By Ross Lenihan

Domino’s famously prides itself on quick delivery at an affordable price. Now, news has leaked that the famous pizza chain may also be great at shaving minutes off its employees’ timesheets. The New York Attorney General has accused the pizza chain of using payroll software to systematically under-calculate wages, accusing Domino’s of having its computers purposefully log fewer hours for employees than they actually work.

"The Pulse system which Domino's required all franchises to use systematically under-calculates workers' wages," A.G. Eric Schneiderman said. "This is widespread, systemic illegality, and it victimizes some of the most vulnerable workers in our state." Worse? Schneiderman says the chain has known about the problem since at least 2007 but done nothing to correct it.
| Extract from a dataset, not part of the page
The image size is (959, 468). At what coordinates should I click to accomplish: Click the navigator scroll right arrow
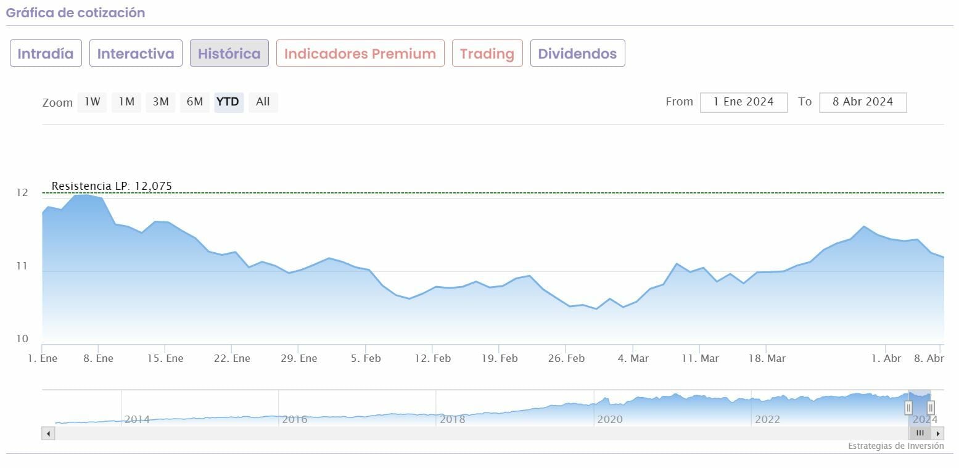938,433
In a classic corporate hustle, Domino’s argues that individual stores (“franchisees”) are solely responsible for payroll for their stores employees. But Schneiderman and legal activists aren’t buying it, arguing that, “Domino's does not only control how many pepperonis are on each pizza, or how fast pizza should be delivered, Domino's exercises over all key aspects of employment relationships.”

The current lawsuit against Domino's involves just over $500,000 but experts say the legal stakes for corporate franchises could be much greater.

Here at Labor 411, we firmly oppose the standard corporate practice of exerting control over franchises when it brings in the big bucks, then claiming cluelessness and a lack of responsibility when it comes to lawsuits and worker protections.